I completely disagree with that. Women are much more 'joiny'. There are more women at most activities, unless you go for something like football.
I think partly because it's easier for men to go to the pub on their own.

SelkieUnderLand · 25/04/2018 07:05

I go to bars but I wouldn't go to clubs on a regular basis. It is unusual. But then I'm nearer 50. So probably not even ''women'' to a lot of men!

Pengggwn · 25/04/2018 07:06

Gwenhwyfar

No need for insult. It's a numbers game. The majority of people over 40 have different habits to younger people. I'd go to a bar, of course, but I'm unlikely to still be there at copping off time!

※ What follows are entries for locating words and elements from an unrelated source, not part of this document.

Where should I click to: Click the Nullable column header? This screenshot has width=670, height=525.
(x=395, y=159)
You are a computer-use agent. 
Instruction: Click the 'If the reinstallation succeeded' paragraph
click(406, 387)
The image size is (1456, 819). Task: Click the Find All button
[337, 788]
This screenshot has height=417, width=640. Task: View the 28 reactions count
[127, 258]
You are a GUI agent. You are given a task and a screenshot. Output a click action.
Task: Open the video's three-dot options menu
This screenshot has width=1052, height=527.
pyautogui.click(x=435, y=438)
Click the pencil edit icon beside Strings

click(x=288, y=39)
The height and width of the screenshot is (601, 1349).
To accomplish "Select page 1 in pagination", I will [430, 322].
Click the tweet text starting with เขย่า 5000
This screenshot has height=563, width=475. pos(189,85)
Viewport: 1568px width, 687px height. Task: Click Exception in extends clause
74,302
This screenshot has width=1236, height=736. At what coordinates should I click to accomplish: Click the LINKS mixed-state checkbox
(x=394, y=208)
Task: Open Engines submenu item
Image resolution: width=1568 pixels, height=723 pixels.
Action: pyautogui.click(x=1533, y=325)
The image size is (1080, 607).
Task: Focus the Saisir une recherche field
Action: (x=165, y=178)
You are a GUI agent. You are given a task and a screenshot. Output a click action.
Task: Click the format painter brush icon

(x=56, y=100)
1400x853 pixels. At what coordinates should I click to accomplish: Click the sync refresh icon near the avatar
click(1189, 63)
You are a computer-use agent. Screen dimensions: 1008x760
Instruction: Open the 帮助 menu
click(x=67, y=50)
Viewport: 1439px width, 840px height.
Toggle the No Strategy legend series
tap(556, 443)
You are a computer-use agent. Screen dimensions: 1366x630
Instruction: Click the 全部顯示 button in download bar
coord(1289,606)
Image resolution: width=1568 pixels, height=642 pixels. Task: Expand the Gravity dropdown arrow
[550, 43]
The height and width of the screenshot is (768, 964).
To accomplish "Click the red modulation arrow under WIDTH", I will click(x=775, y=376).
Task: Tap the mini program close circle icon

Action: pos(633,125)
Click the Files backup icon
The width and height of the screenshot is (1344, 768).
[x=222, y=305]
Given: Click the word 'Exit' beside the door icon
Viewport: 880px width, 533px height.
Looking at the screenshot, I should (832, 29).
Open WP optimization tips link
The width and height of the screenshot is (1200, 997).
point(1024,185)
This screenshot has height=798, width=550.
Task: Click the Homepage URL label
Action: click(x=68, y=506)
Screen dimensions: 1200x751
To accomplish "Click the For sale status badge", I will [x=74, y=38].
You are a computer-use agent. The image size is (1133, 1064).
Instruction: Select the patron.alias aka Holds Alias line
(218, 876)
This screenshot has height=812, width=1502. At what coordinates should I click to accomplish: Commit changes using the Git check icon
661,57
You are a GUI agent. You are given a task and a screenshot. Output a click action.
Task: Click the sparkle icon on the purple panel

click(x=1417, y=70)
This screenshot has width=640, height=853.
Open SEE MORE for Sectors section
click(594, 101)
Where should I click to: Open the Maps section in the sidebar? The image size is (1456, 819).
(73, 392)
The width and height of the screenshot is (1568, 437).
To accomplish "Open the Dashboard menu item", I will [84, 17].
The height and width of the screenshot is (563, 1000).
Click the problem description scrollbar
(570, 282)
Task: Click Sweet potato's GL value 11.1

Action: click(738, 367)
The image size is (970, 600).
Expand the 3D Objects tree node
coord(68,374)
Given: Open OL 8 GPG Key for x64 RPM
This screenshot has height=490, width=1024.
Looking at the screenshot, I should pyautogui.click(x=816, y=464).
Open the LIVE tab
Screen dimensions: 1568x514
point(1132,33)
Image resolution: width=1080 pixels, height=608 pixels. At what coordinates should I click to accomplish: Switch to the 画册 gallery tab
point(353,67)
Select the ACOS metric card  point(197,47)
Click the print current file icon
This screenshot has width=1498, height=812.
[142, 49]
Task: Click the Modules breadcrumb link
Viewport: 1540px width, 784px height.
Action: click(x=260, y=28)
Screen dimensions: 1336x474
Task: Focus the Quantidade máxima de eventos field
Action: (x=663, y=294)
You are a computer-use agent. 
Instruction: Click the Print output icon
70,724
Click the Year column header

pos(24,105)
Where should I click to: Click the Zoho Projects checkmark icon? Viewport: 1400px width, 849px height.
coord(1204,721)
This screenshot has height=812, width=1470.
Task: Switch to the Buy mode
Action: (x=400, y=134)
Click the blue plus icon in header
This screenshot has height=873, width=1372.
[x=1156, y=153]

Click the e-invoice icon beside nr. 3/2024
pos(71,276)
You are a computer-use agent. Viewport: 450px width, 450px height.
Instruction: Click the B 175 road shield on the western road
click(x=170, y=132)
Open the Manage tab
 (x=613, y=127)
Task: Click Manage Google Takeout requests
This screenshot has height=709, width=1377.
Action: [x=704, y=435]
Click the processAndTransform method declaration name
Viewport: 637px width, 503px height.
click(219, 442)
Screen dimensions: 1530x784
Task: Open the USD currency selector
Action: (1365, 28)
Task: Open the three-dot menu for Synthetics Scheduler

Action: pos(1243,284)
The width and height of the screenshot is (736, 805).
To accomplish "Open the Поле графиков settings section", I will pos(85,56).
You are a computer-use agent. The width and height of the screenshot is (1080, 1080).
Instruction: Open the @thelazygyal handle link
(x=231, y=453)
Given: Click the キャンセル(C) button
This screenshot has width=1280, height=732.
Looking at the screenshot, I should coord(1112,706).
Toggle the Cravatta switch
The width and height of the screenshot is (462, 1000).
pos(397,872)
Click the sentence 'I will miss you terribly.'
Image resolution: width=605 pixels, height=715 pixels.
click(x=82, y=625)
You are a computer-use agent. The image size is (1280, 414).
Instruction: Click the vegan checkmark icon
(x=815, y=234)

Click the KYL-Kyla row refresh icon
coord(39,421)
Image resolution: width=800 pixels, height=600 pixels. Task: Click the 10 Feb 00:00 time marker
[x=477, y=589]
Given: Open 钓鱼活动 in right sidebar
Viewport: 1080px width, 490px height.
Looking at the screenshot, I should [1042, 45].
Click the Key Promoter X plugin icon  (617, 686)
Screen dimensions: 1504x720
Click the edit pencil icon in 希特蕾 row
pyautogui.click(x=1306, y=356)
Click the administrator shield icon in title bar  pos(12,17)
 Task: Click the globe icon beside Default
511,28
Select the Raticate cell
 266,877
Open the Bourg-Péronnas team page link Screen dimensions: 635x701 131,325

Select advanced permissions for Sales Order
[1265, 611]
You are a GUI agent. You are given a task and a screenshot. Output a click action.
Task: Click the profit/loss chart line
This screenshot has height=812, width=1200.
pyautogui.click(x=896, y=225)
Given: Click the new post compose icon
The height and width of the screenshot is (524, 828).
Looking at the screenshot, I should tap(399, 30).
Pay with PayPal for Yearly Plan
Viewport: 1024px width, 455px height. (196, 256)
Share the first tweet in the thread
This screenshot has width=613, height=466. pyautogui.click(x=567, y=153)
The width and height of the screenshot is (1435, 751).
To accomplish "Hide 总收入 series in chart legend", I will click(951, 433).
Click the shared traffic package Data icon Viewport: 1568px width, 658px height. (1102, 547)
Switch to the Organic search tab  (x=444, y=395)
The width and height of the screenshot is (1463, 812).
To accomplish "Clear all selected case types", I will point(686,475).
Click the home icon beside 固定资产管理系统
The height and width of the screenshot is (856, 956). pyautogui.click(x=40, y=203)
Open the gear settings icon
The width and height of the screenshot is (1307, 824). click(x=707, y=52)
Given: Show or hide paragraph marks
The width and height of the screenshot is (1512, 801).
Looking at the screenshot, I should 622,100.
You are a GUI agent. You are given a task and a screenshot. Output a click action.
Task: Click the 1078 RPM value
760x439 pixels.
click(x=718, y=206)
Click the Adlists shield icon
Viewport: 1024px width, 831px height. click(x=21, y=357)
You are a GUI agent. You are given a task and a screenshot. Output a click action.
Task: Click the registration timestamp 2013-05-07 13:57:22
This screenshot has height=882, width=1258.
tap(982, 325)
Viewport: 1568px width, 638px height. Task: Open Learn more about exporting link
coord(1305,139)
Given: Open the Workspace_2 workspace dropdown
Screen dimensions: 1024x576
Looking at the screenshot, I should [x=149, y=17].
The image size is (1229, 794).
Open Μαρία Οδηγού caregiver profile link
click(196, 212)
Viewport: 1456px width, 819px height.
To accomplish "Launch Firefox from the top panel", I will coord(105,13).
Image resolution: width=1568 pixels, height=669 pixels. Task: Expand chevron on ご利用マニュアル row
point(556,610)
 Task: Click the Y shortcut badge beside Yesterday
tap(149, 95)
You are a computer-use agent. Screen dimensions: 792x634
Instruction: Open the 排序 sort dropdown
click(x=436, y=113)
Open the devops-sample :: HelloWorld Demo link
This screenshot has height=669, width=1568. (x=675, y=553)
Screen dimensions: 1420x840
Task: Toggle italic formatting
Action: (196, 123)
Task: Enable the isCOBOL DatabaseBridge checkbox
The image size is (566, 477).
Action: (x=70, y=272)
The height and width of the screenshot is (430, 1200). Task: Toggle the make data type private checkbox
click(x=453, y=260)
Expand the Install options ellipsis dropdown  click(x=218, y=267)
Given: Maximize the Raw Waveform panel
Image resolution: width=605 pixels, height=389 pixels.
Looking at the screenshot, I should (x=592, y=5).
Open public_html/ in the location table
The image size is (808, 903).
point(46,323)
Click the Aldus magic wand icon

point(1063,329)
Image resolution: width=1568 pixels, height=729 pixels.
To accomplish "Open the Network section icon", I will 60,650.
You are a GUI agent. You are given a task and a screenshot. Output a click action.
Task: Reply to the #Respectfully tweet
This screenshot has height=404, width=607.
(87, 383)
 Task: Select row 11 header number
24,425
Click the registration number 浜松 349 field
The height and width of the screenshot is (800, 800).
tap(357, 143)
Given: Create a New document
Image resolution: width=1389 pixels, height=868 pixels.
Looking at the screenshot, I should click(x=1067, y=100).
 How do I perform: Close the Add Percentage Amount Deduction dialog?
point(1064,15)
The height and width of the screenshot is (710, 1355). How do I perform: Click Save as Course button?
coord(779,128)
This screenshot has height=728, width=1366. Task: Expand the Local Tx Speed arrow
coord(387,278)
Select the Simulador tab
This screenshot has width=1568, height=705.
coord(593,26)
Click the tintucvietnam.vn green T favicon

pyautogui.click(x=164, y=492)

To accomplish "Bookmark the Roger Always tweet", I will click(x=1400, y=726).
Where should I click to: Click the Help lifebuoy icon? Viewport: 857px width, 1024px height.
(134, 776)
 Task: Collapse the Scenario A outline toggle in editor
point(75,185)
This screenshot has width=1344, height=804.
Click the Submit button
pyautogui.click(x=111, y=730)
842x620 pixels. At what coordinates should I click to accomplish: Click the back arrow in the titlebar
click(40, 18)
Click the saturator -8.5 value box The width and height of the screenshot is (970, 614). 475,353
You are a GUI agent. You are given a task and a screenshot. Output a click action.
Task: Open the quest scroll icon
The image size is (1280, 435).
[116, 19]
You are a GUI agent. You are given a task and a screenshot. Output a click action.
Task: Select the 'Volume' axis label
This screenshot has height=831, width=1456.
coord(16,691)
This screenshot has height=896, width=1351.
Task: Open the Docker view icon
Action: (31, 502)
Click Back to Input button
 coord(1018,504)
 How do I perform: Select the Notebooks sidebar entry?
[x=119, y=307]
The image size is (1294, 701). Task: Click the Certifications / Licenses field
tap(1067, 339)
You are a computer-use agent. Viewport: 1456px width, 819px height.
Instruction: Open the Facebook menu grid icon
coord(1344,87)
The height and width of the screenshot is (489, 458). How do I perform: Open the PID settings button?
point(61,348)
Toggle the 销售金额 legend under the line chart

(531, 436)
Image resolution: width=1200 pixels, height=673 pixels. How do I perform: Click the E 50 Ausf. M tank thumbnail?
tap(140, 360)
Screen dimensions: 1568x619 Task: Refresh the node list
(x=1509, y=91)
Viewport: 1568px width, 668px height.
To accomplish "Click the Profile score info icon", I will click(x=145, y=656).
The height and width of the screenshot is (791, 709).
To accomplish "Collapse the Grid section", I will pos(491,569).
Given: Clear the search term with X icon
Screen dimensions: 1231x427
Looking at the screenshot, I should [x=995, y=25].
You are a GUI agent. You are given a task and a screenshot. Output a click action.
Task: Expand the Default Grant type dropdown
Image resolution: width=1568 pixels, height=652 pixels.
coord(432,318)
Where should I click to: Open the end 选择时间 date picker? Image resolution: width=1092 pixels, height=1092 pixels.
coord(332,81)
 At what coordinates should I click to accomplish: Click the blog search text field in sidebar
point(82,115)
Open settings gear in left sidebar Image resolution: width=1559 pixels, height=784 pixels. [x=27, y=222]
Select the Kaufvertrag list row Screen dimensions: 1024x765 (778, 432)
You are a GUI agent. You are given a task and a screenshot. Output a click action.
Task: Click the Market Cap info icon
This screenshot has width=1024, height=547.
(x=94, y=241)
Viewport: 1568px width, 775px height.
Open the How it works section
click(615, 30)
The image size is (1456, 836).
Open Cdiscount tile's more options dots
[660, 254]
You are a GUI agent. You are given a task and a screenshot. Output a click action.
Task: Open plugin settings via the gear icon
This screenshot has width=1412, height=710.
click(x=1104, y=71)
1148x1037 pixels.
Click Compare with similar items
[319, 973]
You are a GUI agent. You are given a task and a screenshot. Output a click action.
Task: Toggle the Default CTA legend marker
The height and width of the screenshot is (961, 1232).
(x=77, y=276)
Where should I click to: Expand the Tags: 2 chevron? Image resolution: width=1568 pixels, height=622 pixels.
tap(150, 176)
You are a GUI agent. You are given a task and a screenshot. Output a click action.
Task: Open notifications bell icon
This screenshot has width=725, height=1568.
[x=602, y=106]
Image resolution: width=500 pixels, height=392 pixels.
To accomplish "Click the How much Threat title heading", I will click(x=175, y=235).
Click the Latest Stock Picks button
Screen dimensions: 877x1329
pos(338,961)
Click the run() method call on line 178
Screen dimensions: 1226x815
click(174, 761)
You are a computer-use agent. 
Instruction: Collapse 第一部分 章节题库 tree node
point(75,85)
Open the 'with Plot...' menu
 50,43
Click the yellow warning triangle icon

SelkieUnderLand · 25/04/2018 07:14

Anything I've ever joined has been 9 men for ever one woman tbh but then I join things that interest me genuinely with the view that meeting somebody would be a bonus but not the goal. If you go to car maintenance I bet that'd be 9 women for every 1 man too. Cos. Single. Men. Are. All. In. The. Pub. or in their mothers basement

pinkdelight · 25/04/2018 07:17

Agree it's wrong to tar all scenarios of older men trying to meet women in bars as seedy and pervy. In the northern town when I grew up it's mainly the over 40s who go out to pubs and clubs and many do dance and find partners that way. But they also tend to have established friendship groups they go out with, so I'm wondering if the OP's issue is more that this is a recent thing so it's hard to break in? In any case I don't think the answer is that he has to look younger as any decent relationship can't start from that. Agree that dog walking can be a great way to meet people - I also know happy couples who met that way - and definitely try joining some groups. Men are very often in the minority. But careful not to just use it to meet women - it could be off putting if that's the only goal rather than building genuine friendships and seeing what evolves.

Rudgie47 · 25/04/2018 07:21

If you join a group make sure its something you have a genuine interest in. Women can tell if men have joined something just to try to pull and its very offputting.
Also no woman in their 20s and 30s will be interested unless you are very,very rich. So be sticking to women around your own age.

fcekinghell · 25/04/2018 07:25

I'm in Scotland although the central belt. You don't need to go to the local bars. Even the smaller towns and villages have community centres with evening classes etc. Also join a local gym or running club. I agree with PPs who say chatting up women in pubs is a bit seedy and doesn't help the 'old man' image.
I'm curious though as to what age group of woman you are looking for? I wonder if you are looking for a younger woman! Could that be why you are seen as 'old'?